We opened up fast, sharing personal stories like we were old friends—bonding over mutual disdain for dating apps and shared love for genuine connections. It seemed like everyone was willing to give up some personal details and stories, swiftly allowing us all to feel connected in a strange way— the way you feel instantly connected to someone who has the same Twitter (NO I WON’T CALL IT X) mutuals as you. Before the night even kicked off, we were all bound by that single brave choice: to show up and break bread with five complete strangers.

I asked everyone what had brought them there. Charlotte was happily in a long-term relationship and craved friendships outside her partner’s circle. Jeevan had just moved to the city and wanted friends beyond the office. I confessed to being there half for work and half out of sheer curiousity for the experience.

We laughed, swapped stories, and dunked on dating apps. Charlotte, a high school sweetheart success story, had never touched one. The rest of us groaned in envy, united by our shared frustrations. Having sworn off dating apps for a couple of years now, it was validating to know I wasn’t the only one who no longer saw the appeal though was still hungry for meaningful connections.

Prior to the dinner I spoke to Lara AlBarazi, the Canadian Country Manager at Timeleft. She stressed that Timeleft’s mission is to foster real connections in a world where it’s becoming difficult to meet people IRL and more people than ever are plagued by loneliness. With over a third of older Canadians reporting loneliness, platforms like Timeleft feel not just relevant but necessary.

Tanvi opened up about how she came to the dinner as part of her healing journey to put herself out there more and all of us were spellbound by her sincerity, swapping stories of failed friendship attempts and a rise in feeling alone despite the city’s grossing population. Charlotte and I exchanged television show recommendations and the table poked fun at Jeevan, who ended up being the oldest at our table, relieved that the rest of us got to hold onto our fleeting youth.

I went to dinner with a question to answer: do these anti-loneliness, pro-IRL-connection platforms like Timeleft really work?

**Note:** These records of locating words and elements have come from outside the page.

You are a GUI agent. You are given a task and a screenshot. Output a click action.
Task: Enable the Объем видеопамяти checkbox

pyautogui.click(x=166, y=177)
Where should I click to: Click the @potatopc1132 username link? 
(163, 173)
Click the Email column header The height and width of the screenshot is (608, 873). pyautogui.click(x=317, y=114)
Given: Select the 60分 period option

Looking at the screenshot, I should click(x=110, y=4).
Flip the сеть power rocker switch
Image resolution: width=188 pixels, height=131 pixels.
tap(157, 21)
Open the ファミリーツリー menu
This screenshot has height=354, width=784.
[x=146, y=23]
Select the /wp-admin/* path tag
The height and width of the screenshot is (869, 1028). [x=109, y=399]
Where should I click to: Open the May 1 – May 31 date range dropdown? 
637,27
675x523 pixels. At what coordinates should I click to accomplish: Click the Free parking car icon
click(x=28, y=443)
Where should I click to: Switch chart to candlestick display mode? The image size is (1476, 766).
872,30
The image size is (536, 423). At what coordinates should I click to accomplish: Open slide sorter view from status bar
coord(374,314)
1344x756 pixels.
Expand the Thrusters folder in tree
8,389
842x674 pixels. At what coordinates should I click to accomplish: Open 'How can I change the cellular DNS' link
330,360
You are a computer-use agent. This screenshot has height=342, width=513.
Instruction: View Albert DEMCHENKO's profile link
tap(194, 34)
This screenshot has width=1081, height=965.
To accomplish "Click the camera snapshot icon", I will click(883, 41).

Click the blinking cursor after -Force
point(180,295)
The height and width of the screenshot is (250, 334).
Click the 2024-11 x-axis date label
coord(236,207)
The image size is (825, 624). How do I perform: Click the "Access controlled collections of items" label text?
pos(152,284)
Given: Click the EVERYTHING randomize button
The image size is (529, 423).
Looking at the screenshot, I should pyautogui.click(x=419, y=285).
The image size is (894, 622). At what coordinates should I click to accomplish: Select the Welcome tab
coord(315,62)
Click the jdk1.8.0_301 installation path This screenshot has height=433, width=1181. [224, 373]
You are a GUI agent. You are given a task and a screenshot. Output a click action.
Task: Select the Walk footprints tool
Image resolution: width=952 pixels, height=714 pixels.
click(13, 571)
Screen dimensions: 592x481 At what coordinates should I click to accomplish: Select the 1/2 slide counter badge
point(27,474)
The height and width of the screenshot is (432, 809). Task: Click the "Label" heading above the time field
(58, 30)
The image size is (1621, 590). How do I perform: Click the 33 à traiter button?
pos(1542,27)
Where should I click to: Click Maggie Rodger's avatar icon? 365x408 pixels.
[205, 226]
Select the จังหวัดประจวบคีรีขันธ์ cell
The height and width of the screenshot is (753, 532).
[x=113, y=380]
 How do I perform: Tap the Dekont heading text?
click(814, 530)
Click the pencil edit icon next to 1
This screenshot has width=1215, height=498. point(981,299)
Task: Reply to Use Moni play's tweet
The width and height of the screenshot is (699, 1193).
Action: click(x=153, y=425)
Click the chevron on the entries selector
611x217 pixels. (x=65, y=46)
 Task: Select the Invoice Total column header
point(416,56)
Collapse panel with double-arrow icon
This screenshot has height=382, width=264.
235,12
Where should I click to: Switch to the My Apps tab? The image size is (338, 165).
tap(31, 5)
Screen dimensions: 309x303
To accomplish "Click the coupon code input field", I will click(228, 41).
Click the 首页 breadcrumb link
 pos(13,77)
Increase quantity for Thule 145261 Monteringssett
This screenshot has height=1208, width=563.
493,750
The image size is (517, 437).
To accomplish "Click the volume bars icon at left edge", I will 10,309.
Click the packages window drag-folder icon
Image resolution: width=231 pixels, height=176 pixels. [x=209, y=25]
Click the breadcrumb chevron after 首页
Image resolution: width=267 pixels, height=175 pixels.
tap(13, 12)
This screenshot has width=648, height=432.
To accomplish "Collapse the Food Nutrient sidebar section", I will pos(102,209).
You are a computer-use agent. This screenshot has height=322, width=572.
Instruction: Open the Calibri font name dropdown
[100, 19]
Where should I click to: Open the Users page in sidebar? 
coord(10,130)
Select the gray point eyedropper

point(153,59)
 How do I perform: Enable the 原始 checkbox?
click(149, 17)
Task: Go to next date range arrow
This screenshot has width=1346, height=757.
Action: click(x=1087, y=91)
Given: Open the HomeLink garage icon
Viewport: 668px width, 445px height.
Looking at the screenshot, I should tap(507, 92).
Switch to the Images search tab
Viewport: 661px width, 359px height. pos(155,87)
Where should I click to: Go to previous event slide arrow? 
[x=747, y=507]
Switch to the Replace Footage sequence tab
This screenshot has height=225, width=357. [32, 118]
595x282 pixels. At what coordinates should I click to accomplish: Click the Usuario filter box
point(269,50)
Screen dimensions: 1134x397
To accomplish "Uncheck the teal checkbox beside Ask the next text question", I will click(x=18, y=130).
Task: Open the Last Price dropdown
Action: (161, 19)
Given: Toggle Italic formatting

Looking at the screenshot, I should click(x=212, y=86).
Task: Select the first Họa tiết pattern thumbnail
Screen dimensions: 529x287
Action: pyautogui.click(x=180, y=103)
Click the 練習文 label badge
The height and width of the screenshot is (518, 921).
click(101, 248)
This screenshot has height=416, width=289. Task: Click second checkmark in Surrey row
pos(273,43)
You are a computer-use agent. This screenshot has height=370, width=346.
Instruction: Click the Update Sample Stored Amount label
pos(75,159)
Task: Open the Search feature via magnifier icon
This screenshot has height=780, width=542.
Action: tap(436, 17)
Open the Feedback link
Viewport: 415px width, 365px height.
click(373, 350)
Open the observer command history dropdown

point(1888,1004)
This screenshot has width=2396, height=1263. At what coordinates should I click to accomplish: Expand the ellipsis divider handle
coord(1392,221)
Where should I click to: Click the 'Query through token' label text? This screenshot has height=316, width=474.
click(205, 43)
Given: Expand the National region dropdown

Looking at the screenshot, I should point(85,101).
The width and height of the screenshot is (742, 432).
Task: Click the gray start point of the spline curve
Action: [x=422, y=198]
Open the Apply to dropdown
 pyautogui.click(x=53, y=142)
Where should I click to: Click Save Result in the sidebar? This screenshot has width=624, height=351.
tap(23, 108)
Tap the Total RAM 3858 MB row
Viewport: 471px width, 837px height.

I’d argue yes. Though the brute of the work is up to the individuals— most of the magic lies in your willingness to put yourself out there—to take the leap, be vulnerable, and let strangers become something more. Timeleft doesn’t promise insta-friendships, but it gives you that crucial push: an excuse to show up, sit down, and see what happens. No awkward friend setups, no post-date pressure, just pure, unfiltered human connection.

It’s hard to make friends, especially as the world continues to digitalise and prioritise our online personas and virtual friendships, and Timeleft is the perfect solution to tackling the rising loneliness epidemic both here at home, and abroad.

So, I took a seat at a table with five strangers—and walked away with new friends and a groupchat. Not bad for a Wednesday night.